Bardella, le faux martyr
Le président du Rassemblement national dénonce la censure dont il serait victime de la part de la SNCF, dont la filiale publicitaire a refusé une campagne de promotion prévue par les éditions Fayard. Mais son réquisitoire ne tient pas…
Un « acte de censure inadmissible », une décision « totalitaire » prise sous la pression de « syndicats d’extrême-gauche ». Les responsables du RN n’ont pas de mots assez durs pour stigmatiser la décision de Médiatransports, la filiale de la SNCF qui vient de refuser d’apposer dans les gares quelque 500 affiches à la gloire du livre de Jordan Bardella.

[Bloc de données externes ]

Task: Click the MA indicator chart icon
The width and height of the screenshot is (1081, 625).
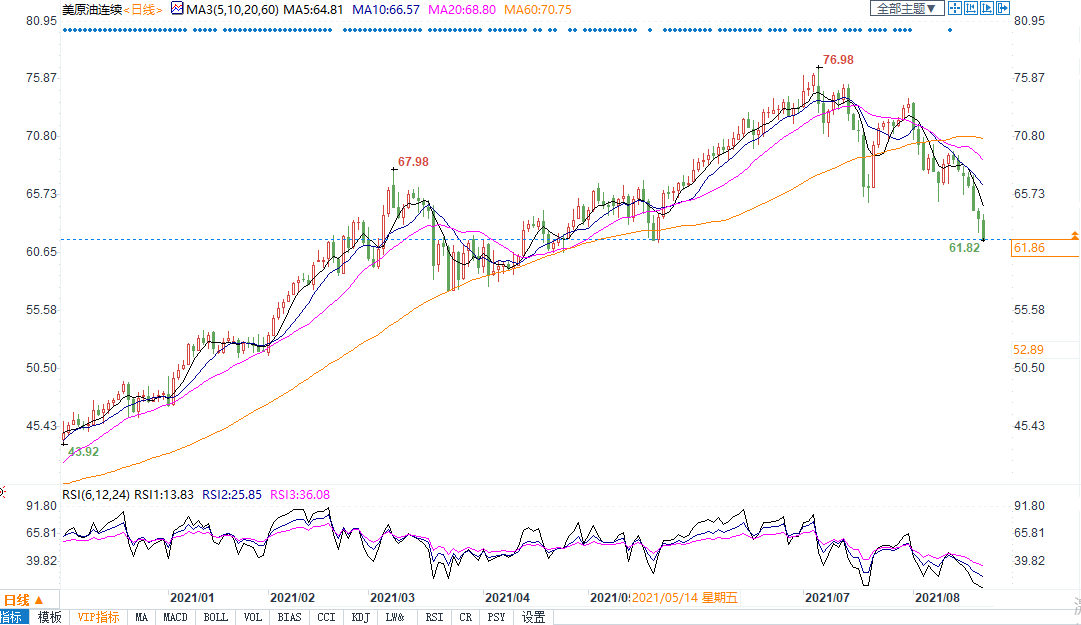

A priori, la protestation du RN repose sur un argumentaire imparable. Les éditeurs ont le droit de promouvoir leur production, quitte à y consacrer des moyens importants ; deux d’entre eux l’avaient fait pour les ouvrages de Nicolas Sarkozy et François Hollande, dont les campagnes avaient été acceptées par Médiatransports. Alors pourquoi pas celle de Jordan Bardella ? Ce refus est arbitraire, discriminatoire et il n’a été décidé que sous la pression d’adversaires politiques du RN, en l’occurrence la CGT-Cheminots et Sud-Rail, très engagés à gauche. Tel est le raisonnement frontiste, qui a toutes les apparences de la bonne foi.

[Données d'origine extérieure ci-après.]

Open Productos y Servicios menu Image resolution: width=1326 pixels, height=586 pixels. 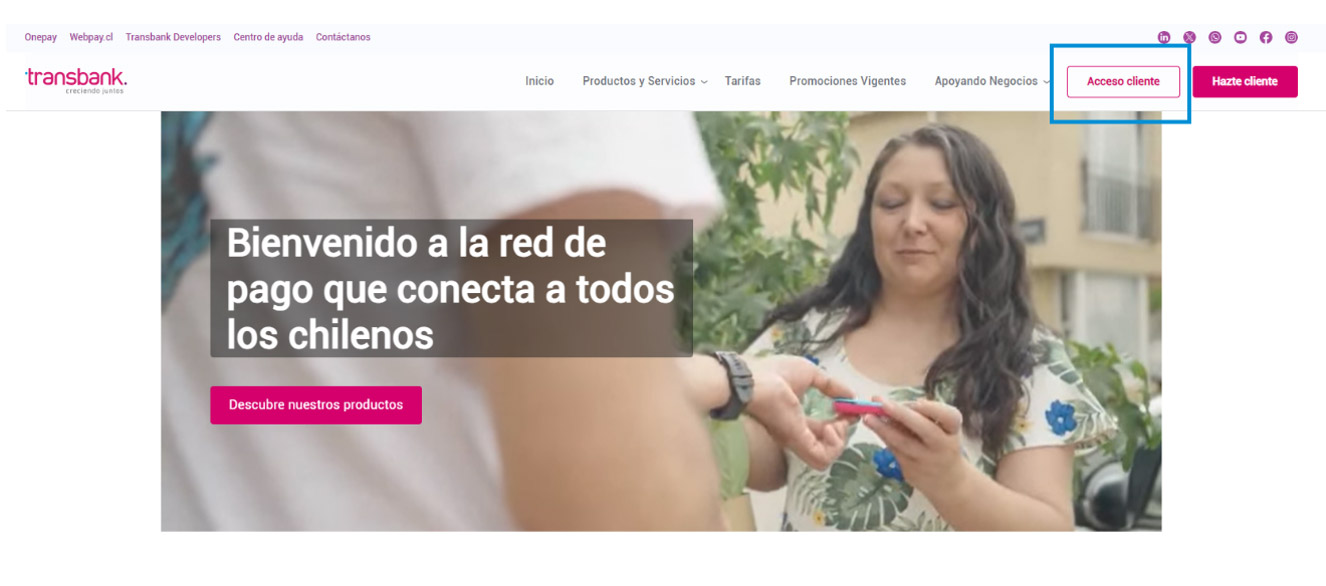pos(639,81)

Encore que… Pour se faire une idée claire, il faut prendre en compte plusieurs éléments. Contrairement à ce que disent certains auxiliaires du RN, tel Cyril Hanouna, histrion du groupe Bolloré, ce n’est pas le livre qui est censuré : il sera disponible, pour le moins, à travers les Relais H, libraires et marchands de journaux présents dans toutes les grandes gares de France. C’est la campagne publicitaire qui a été retoquée et non l’ouvrage lui-même. Nuance.
Il faut ensuite écouter ce qu’en disent les responsables de Médiatransports, qui ont pris la décision contestée. Ils sont soumis, rappellent-ils, à une certaine neutralité politique, qui leur interdit de relayer les messages politiques partisans. Mais alors, dira-t-on, quid de Sarkozy et Hollande, personnages tout aussi politiques ? Voici ce que dit Médiatransports : ces deux livres sont des mémoires assortis de considérations générales et non des supports de programmes ou de campagnes politiques. Les deux hommes sont des anciens présidents et non des chefs de parti en activité comme l’est Bardella. Celui-ci a titré son livre Ce que je cherche, formule qui indique clairement son intention programmatique.

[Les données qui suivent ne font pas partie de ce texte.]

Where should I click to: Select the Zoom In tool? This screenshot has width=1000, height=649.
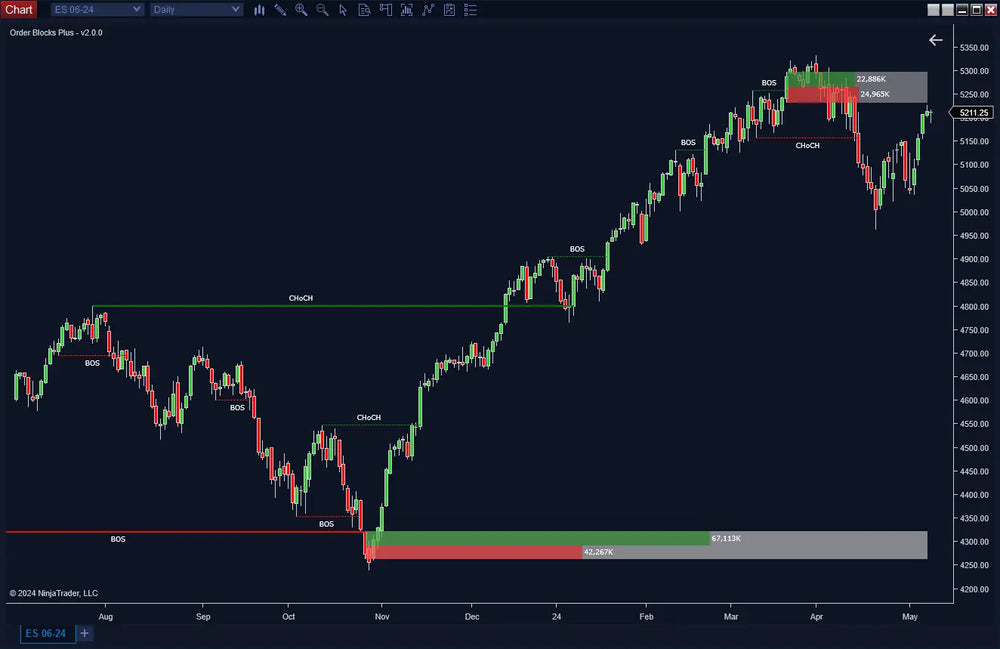point(301,10)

Pour Médiatransports, l’éditeur Fayard, fleuron du groupe Bolloré, a réservé la campagne sans préciser son contenu, ce qui est son droit, mais il savait aussi, à l’avance, que la nature de l’ouvrage, une fois dévoilée, conduirait la régie à refuser la campagne, comme le savent tous les éditeurs, lesquels s’abstiennent de proposer des affiches vantant les mérites d’un programme ou d’un projet partisan.
Il semble donc bien que le groupe Bolloré, conscient de cette jurisprudence commerciale, a proposé cette campagne sachant qu’elle serait refusée, ce qui lui donne l’occasion d’en orchestrer une autre, gratuite celle-là, sur le thème de la censure. L’extrême-droite adore le rôle de victime « du système » et de « la bien-pensance » qui lui permet de poser en martyre de la liberté d’expression. Cette petite affaire Bardella en est une nouvelle illustration.